- [Data provided]:

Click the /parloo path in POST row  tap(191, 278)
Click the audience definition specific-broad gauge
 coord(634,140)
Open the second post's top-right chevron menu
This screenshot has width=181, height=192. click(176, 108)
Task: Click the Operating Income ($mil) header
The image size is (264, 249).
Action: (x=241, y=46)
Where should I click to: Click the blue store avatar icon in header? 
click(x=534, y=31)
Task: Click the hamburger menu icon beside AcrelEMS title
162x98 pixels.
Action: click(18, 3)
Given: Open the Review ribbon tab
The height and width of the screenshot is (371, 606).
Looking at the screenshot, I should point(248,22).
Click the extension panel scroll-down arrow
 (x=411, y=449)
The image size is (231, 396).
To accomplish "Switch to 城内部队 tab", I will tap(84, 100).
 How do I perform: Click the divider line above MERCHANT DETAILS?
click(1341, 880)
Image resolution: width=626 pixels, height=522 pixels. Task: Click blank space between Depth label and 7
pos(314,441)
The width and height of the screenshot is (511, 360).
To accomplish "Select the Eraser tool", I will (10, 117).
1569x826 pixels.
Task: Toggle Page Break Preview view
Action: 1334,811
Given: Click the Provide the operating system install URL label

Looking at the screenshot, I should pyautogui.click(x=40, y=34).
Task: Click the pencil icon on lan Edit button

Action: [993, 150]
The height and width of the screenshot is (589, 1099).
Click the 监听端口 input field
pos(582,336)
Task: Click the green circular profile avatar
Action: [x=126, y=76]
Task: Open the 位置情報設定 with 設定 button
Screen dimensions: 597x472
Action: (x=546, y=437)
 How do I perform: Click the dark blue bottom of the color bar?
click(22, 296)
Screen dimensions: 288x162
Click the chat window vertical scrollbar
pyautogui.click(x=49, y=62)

- [What you have to do]: Output nothing but the lines from the one containing "How do I perform: Click the dark" through the last line of the data, exactly as they stand.

- [Solution to the problem]:
 How do I perform: Click the dark blue bottom of the color bar?
click(22, 296)
Screen dimensions: 288x162
Click the chat window vertical scrollbar
pyautogui.click(x=49, y=62)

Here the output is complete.